Meanwhile, I worked on the wireframes and data visualization of our display.



Practical implementation was one of the key considerations we had in designing our experience. I wanted to ensure that whatever we created could be made efficiently and realistically with the possibility of scalability if the resources were available. It would have been easy to make an incredible experience with no limitations, but we also wanted to stay grounded with what was feasible in both time and cost.



One of the luxuries of pedestals is that they are extremely simple objects. Numerous pedestals were readily available to be appropriated for the installation and can also be made efficiently and in a cost-effective manner. Additionally, they can be easily varied and modified. Because we want the experience to be accessible for children and those who may be in wheelchairs, we can make some of the pedestals lower for easy reach. Additionally, if handling the object atop the pedestal proves too difficult, we can include a "failsafe" switch at the side of each pedestal that can trigger the interaction.



To facilitate the theme of cost-efficiency, we looked at a variety of ways to represent our representations. One of the things we wanted to do was emphasize how elements affect every part of our lives. In this case, use of mundane objects may actually benefit our goals. An easy way out would be to print a 3D model of each object. This would promote cohesion with the items, but would also take the life out of them. For representing water, we discovered a budget-friendly way to mix dyed water and baby oil into a bottle to create a realistic depiction of the ocean in motion. For Georgia Tech, we would simply just need to acquire a plush of our beloved mascot Buzz for users to squeeze. For plants we would just need to go outside and see what we can find or settle for purchasing a small potted plant.

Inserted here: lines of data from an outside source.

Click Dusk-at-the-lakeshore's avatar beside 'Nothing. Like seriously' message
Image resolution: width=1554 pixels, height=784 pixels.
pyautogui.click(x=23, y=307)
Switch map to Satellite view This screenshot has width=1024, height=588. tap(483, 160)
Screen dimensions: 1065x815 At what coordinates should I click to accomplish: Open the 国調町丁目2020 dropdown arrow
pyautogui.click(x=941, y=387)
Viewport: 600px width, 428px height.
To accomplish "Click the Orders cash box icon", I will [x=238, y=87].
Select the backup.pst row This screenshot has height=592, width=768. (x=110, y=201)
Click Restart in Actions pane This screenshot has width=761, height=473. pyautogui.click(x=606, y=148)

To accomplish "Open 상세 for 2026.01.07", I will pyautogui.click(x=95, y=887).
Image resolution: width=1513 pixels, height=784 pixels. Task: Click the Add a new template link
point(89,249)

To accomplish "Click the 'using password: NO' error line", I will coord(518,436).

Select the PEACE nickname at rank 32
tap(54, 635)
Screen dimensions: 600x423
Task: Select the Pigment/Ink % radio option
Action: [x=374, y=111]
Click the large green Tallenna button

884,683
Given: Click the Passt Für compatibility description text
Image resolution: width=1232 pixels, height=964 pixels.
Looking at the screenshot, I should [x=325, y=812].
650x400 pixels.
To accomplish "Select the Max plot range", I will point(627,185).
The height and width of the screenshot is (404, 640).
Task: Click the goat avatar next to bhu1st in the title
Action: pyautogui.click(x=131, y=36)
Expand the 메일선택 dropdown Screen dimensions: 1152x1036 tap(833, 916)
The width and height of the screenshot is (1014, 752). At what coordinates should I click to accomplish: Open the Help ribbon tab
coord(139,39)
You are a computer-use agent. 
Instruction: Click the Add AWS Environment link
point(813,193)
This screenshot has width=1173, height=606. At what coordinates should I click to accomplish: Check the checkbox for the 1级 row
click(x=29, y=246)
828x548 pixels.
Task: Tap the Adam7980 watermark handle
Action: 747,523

The triggers for these would also be scalable. On the higher end, each object would have a unique activation: swirl the water in the bottle, correct the bust, squeeze the plush, etc. But on a lower cost scale, we could simply have each object connected to a wire that pulls a switch when lifted.

Next Steps


The physical surface of the display is important to the resting state and attraction of the installation. At its base level though, it can be created from cut 0.25" foam board. This would create a clean, white projection surface that is also lightweight and cost effective. If desired, then a higher end reflective material could be used instead. For additional effect, Phillips Hue strips can be added behind the plexiglass wall to emphasize the environment's status. To project the content onto the screen, we can make use of the pedestals to embed projectors into a hidden shelf on the upstage side. This would save valuable foot space as well as keep the experience immersive.